Interest in contemporary African art keeps growing, with a series of large-scale exhibitions planned for the Fondation Louis Vuitton in Paris fuelling the trend.
The Art Newspaper understands that three shows are due to open at the museum in the Bois de Boulogne park next April, including an exhibition dedicated to 15 emerging artists from South Africa and a display of works drawn from the permanent collection of the museum.
The third exhibition will be of works from the collection of Jean Pigozzi—by artists including Romuald Hazoumé, Abu Bakarr Mansaray and Chéri Samba—is also on the roster for next spring.
Over the past 25 years, Pigozzi has amassed one of the world’s largest contemporary African art collections. André Magnin, who helped the Paris-born collector build up his holdings, is the artistic advisor to the exhibition. Magnin co-organised the influential 1989 show Magiciens de la Terre at Paris’s Centre Pompidou, which showed work by more than 100 artists—half of which, crucially, were non-Western.

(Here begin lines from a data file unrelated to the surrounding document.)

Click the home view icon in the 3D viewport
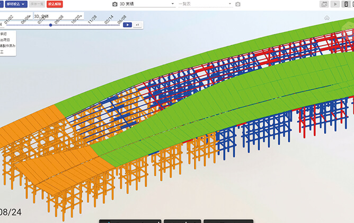 pyautogui.click(x=327, y=18)
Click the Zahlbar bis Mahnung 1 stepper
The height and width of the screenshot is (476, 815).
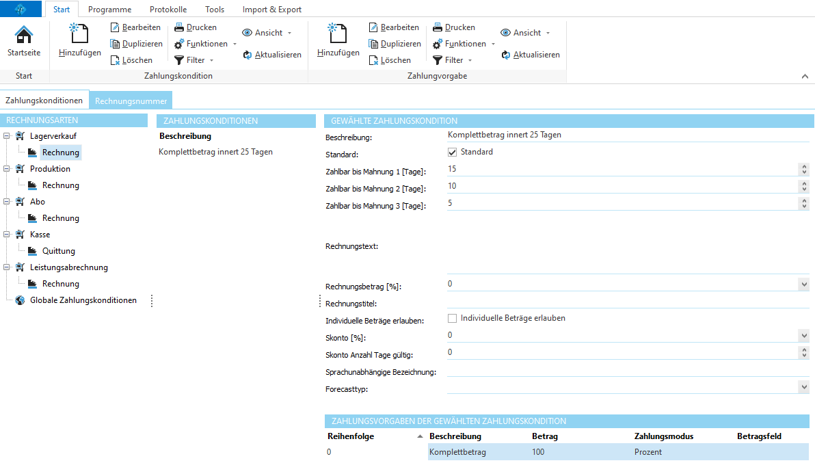tap(804, 169)
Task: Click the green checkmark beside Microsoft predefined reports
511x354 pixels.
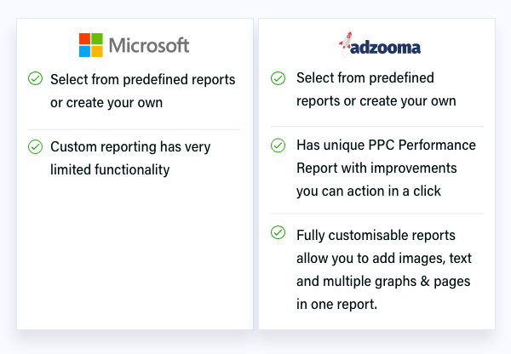Action: tap(35, 78)
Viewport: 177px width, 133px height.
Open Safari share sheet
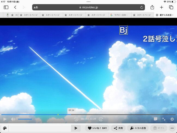point(152,7)
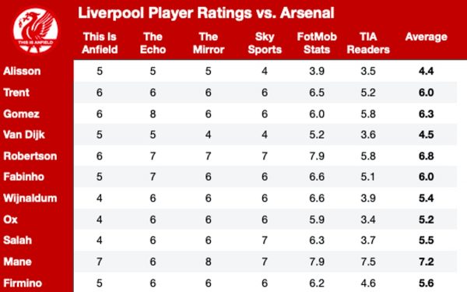Click The Echo column header
This screenshot has height=292, width=467.
coord(153,43)
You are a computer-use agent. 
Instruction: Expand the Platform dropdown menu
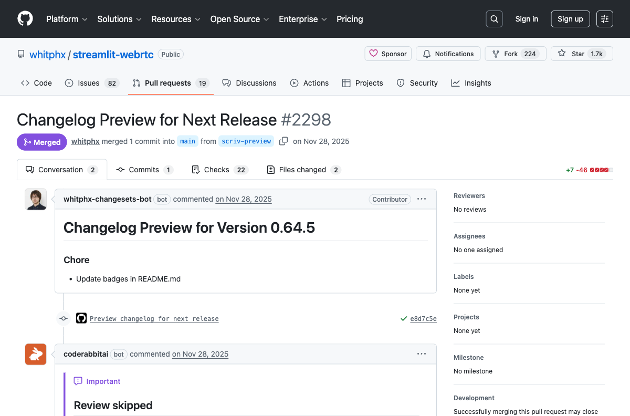point(67,19)
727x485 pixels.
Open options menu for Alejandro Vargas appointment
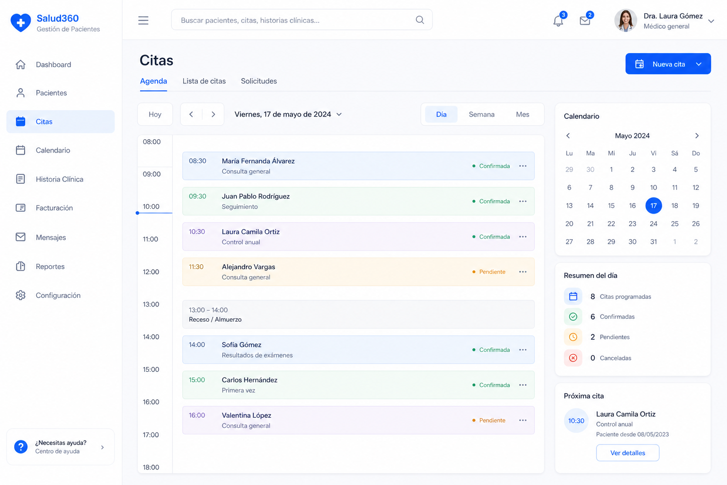523,272
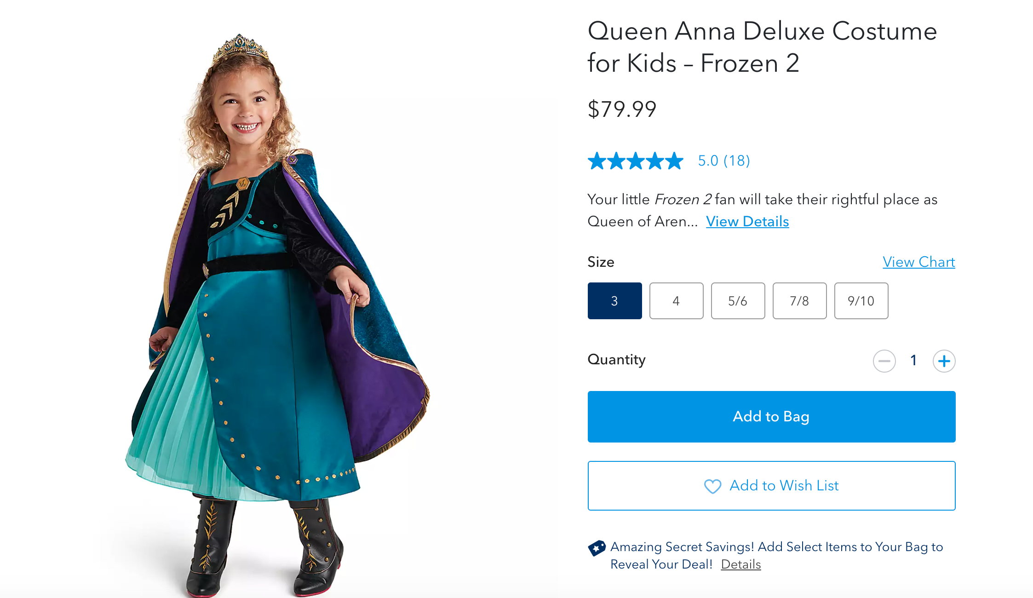Viewport: 1033px width, 598px height.
Task: Open the View Chart size link
Action: (918, 262)

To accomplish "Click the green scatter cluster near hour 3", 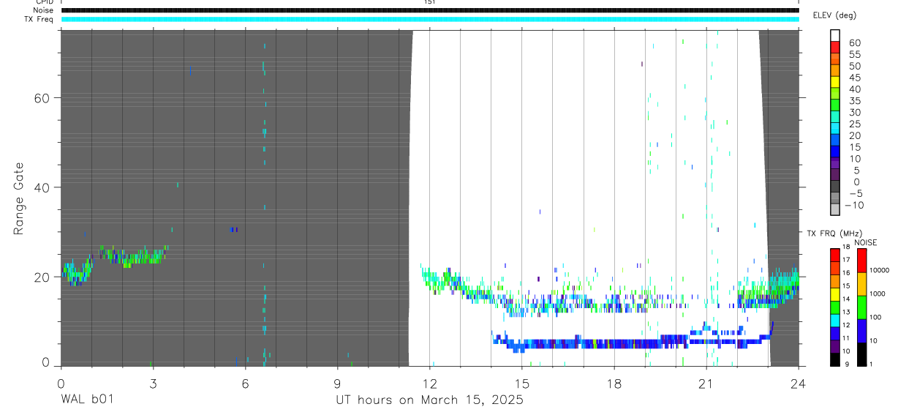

Pigozzi has put his collection on show before; in 2011, the Belgian artist-curator Carsten Höller selected 16 pieces by Congolese artists such as Pierre Bodo and Cheik Ledy for the exhibition JapanCongo at the Magasin Centre National d'Art Contemporain in Grenoble. The same year, Tate Modern mounted a one-room display of works by the Ivorian artist Frédéric Bruly Bouabré drawn from Pigozzi’s collection.
The French luxury goods tycoon Bernard Arnault opened the Frank Gehry-designed Fondation Louis Vuitton in 2014. The museum's next exhibition—Icons of Modern Art: the Shchukin Collection (22 October-20 February 2017)—will reunite the early Modern masterpieces amassed by the wealthy tsarist-era businessman and arts patron, Sergei Shchukin.